-- Requisitos del problema --
Repite, por favor, sin cambios el pasaje del texto sobre la Comisión de Límites que comienza con "Las fronteras nunca" y sigue hasta "de nuestro territorio.".

-- Fragmento del texto --
Hacia 1827, Lucas Alamán, ministro de Relaciones del gobierno del presidente Guadalupe Victoria, creó la Comisión de Límites para buscar algo que desde aquel entonces ya se antojaba imposible: definir la frontera entre nuestro país y Estados Unidos. El encargado de dirigir la expedición fue Manuel Mier y Terán, entonces ministro de Guerra. La expedición haría un censo de los pueblos indígenas de Tejas y Nuevo México, daría cuenta de los asentamientos estadounidenses en aquellos vastos territorios; haría un recuento de la flora, fauna y otras riquezas y, a iniciativa de Mier y Terán, astrónomo e ingeniero, observaría el tránsito de las lunas de Júpiter. El pasado y el futuro de aquellos territorios están condensados en el viaje de la Comisión de Límites: desde las impresionantes riquezas naturales hasta la exploración espacial, pasando, por supuesto, por los preparativos de una invasión largamente anunciada y escasamente resistida.
Las fronteras nunca pudieron definirse y Mier y Terán, después de ver los enormes y ricos asentamientos de los estadounidenses en aquellas tierras, terminó atravesándose el corazón con su propia espada en una acto que auguraba la pérdida de la mayor parte de nuestro territorio.

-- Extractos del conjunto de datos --
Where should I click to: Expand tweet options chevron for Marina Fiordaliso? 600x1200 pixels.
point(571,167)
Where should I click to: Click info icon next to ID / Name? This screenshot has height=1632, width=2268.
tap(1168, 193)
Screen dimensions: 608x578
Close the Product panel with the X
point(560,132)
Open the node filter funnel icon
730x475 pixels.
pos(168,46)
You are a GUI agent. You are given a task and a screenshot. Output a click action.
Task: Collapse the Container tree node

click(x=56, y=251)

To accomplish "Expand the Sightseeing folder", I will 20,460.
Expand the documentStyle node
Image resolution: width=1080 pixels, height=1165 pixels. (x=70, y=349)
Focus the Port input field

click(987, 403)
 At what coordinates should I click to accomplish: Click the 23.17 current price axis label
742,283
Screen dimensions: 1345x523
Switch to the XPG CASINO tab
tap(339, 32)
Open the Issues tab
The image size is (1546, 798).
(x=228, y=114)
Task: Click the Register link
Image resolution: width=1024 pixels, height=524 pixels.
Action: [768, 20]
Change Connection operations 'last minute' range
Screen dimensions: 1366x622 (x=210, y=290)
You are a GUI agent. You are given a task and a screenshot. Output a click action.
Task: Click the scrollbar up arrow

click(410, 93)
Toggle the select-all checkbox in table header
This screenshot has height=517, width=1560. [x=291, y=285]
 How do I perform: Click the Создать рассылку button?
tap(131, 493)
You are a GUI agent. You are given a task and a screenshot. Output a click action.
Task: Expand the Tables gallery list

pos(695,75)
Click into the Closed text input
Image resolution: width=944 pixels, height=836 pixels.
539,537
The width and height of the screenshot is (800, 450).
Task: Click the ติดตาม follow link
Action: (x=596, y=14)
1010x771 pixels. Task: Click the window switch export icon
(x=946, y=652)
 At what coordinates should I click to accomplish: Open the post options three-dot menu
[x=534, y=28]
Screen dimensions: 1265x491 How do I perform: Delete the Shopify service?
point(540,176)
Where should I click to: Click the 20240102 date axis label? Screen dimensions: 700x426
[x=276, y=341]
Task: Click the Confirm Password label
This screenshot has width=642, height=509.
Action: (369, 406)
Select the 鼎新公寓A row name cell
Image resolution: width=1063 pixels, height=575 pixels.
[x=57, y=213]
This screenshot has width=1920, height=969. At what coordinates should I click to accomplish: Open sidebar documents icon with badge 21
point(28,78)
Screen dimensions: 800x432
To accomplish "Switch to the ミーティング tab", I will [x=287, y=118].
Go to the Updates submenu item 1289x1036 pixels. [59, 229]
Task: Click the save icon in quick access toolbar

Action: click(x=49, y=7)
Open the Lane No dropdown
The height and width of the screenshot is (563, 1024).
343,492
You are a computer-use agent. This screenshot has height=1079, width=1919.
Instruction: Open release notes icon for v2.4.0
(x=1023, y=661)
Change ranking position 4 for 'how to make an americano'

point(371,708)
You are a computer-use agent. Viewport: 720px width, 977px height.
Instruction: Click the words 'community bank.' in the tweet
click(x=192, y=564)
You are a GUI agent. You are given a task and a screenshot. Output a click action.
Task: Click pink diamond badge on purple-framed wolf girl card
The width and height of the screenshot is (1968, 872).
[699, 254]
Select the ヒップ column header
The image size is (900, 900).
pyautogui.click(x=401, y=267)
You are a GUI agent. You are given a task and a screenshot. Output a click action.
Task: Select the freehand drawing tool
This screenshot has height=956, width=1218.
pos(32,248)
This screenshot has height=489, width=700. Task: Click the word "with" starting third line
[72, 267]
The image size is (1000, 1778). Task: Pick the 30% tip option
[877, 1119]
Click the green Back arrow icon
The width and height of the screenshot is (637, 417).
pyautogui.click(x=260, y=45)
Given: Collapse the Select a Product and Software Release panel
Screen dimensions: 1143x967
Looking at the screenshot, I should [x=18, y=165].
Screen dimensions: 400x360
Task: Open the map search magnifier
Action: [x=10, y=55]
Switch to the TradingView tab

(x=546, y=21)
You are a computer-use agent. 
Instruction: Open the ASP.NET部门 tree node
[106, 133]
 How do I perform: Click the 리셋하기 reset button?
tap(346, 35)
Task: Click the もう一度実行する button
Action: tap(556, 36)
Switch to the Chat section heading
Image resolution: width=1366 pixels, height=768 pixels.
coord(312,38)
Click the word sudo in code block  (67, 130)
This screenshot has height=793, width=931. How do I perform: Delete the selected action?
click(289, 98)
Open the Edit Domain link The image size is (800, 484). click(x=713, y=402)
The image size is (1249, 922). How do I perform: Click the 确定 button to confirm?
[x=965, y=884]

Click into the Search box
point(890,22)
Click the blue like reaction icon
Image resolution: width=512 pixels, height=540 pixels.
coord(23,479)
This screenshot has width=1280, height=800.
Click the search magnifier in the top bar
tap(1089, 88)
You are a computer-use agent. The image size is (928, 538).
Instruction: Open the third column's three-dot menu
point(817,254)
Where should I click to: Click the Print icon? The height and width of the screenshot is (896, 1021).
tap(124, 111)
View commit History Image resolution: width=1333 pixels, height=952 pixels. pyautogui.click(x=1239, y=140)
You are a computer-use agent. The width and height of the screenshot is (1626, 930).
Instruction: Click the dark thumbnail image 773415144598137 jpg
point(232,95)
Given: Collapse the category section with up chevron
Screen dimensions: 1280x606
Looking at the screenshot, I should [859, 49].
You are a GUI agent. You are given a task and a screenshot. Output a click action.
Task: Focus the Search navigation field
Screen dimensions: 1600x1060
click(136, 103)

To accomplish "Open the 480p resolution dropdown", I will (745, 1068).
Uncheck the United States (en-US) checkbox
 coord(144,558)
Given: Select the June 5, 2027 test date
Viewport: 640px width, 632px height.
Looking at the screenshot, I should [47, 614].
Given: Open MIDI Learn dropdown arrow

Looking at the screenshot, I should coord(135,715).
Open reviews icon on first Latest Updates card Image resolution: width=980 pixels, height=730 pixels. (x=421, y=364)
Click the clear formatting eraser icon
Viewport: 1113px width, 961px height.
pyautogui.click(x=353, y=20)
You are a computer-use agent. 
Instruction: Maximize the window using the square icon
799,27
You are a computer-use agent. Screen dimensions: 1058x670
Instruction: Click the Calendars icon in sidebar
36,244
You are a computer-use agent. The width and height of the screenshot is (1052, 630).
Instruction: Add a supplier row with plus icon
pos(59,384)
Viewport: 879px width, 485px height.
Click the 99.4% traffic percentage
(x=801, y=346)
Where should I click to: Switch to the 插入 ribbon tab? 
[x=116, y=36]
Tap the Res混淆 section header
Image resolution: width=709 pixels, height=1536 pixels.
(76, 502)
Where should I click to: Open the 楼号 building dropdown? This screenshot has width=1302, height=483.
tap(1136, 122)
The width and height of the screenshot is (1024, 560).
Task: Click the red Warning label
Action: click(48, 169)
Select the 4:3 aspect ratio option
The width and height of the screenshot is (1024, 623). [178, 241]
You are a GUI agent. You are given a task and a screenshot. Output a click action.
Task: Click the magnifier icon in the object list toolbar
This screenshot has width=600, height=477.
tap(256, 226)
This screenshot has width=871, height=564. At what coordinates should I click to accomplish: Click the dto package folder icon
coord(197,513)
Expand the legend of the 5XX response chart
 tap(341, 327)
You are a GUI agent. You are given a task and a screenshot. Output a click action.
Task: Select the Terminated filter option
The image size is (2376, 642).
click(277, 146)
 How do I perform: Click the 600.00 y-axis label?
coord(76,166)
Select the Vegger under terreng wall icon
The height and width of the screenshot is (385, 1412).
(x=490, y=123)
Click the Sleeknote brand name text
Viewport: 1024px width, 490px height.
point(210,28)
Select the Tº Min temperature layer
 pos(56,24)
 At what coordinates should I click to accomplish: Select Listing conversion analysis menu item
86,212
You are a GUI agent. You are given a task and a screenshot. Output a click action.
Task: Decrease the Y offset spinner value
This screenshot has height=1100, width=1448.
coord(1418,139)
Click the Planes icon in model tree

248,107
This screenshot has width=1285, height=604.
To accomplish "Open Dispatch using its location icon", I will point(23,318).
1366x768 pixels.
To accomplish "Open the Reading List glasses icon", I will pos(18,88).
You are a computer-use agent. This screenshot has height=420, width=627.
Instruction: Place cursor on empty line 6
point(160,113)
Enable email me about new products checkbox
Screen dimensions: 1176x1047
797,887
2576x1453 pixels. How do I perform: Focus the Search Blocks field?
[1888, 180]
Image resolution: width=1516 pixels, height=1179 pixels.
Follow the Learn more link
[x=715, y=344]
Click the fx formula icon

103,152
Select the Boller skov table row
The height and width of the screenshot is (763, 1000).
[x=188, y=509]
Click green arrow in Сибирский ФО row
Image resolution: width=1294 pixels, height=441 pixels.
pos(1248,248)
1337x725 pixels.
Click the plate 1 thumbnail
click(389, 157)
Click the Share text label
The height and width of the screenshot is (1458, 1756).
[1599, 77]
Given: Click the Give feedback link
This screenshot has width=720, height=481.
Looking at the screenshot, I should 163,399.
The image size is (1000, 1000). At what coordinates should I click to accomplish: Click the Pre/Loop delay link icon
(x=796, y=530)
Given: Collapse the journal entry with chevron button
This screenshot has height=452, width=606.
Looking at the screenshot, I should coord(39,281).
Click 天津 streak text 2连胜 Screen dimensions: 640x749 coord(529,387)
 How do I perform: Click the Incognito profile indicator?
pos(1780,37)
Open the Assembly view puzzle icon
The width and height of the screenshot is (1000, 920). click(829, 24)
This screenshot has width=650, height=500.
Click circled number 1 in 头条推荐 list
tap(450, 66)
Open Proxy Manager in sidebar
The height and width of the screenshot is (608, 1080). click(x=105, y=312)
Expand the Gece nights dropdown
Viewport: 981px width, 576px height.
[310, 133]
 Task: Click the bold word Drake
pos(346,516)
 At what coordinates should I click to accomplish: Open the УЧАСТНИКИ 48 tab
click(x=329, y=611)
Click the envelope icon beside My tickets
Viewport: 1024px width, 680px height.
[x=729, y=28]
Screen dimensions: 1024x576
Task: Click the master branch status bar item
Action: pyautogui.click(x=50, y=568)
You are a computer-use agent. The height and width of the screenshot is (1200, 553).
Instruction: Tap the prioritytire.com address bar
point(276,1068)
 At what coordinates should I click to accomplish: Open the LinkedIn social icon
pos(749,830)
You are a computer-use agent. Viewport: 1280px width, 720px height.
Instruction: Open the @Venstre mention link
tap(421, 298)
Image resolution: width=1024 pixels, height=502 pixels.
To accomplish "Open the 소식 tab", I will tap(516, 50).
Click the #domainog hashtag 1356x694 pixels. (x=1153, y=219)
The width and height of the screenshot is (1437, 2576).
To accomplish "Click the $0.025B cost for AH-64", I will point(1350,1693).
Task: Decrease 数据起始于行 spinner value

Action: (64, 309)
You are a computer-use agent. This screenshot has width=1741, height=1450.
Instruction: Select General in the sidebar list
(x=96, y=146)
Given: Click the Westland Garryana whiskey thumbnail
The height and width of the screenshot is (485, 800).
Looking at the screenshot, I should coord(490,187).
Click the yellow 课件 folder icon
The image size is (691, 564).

-- Respuesta escrita --
Las fronteras nunca pudieron definirse y Mier y Terán, después de ver los enormes y ricos asentamientos de los estadounidenses en aquellas tierras, terminó atravesándose el corazón con su propia espada en una acto que auguraba la pérdida de la mayor parte de nuestro territorio.